2. Hadoop DistCp的api使用

[root@node105 ~]# hadoop distcp

usage: distcp OPTIONS [source_path...] <target_path>

              OPTIONS

 -append                       Reuse existing data in target files and

                               append new data to them if possible

 -async                        Should distcp execution be blocking

 -atomic                       Commit all changes or none

 -bandwidth <arg>              Specify bandwidth per map in MB

 -blocksperchunk <arg>         If set to a positive value, fileswith more

                               blocks than this value will be split into

                               chunks of <blocksperchunk> blocks to be

                               transferred in parallel, and reassembled on

                               the destination. By default,

                               <blocksperchunk> is  and the files will be

                               transmitted in their entirety without

                               splitting. This switch is only applicable

                               when the source file system implements

                               getBlockLocations method and the target

                               file system implements concat method

 -copybuffersize <arg>         Size of the copy buffer to use. By default

                               <copybuffersize> is 8192B.
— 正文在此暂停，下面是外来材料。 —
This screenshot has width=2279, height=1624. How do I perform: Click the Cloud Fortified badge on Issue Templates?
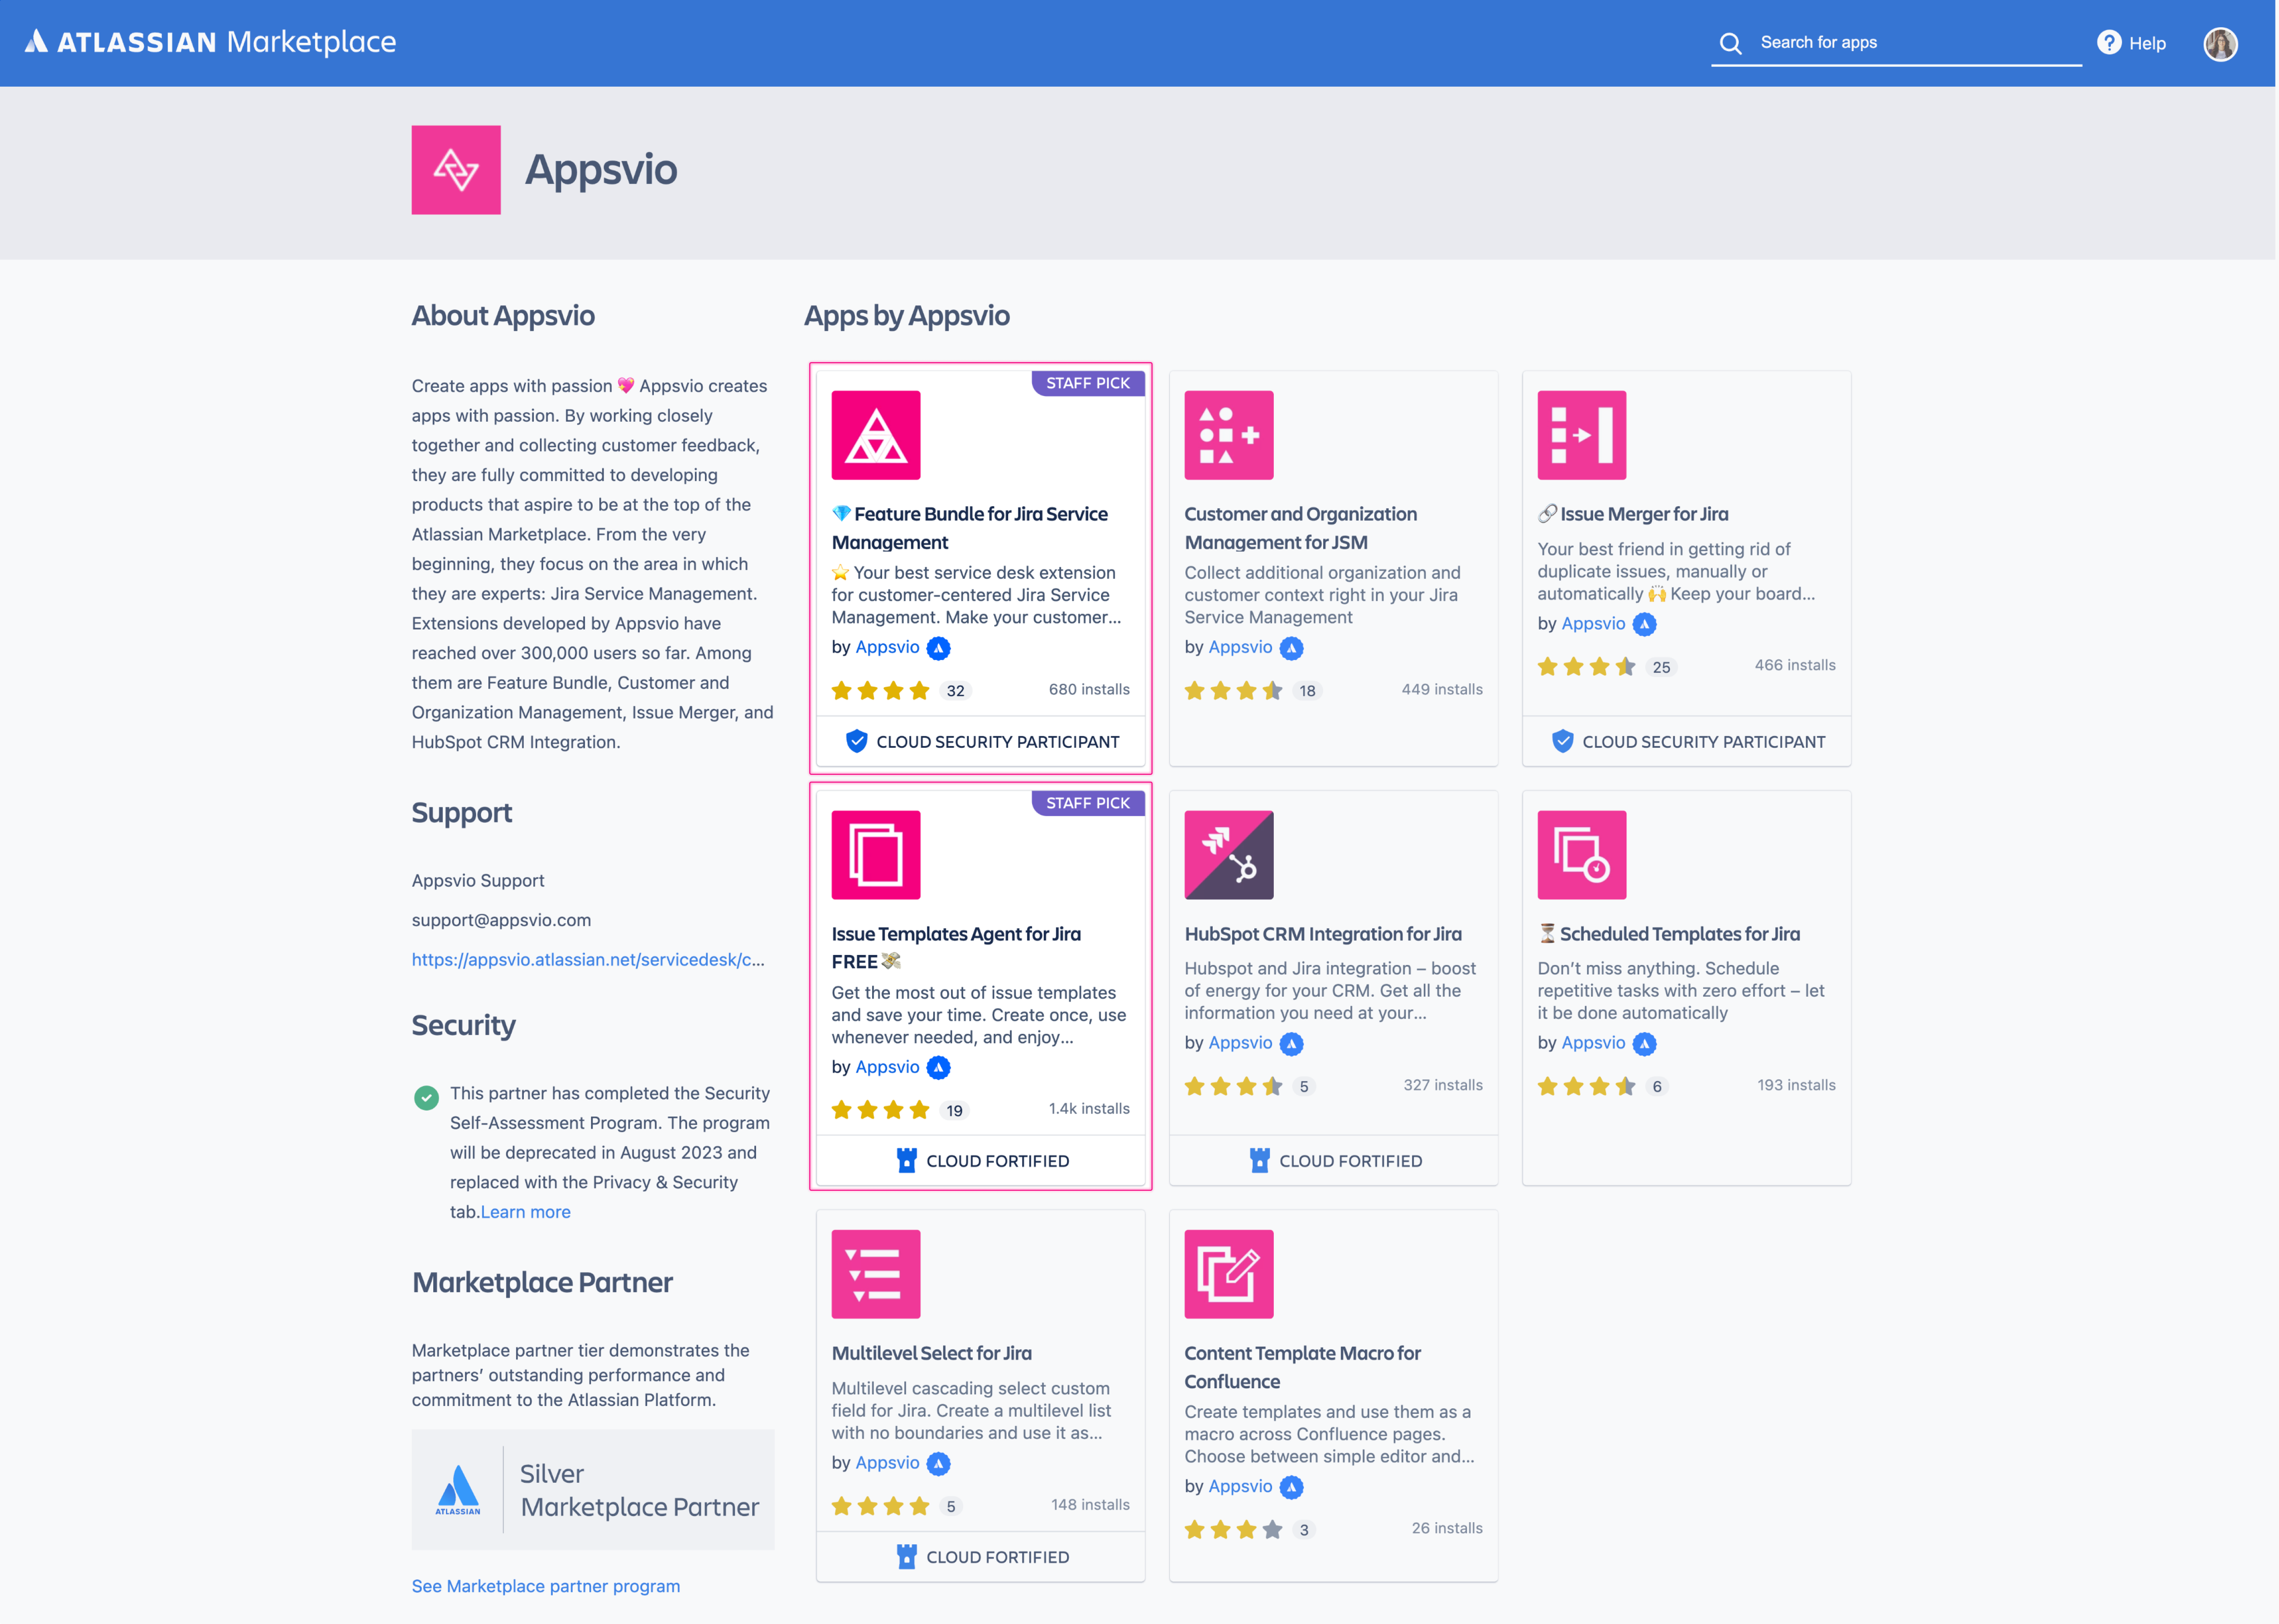click(x=980, y=1160)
 -delete                       Delete from target, files missing in source

 -diff <arg>                   Use snapshot diff report to identify the

                               difference between source and target

 -f <arg>                      List of files that need to be copied

 -filelimit <arg>              (Deprecated!) Limit number of files copied

                               to <= n

 -filters <arg>                The path to a file containing a list of

                               strings for paths to be excluded from the

                               copy.

 -i                            Ignore failures during copy

 -log <arg>                    Folder on DFS where distcp execution logs

                               are saved

 -m <arg>                      Max number of concurrent maps to use for

                               copy

 -mapredSslConf <arg>          Configuration for ssl config file, to use

                               with hftps://. Must be in the classpath.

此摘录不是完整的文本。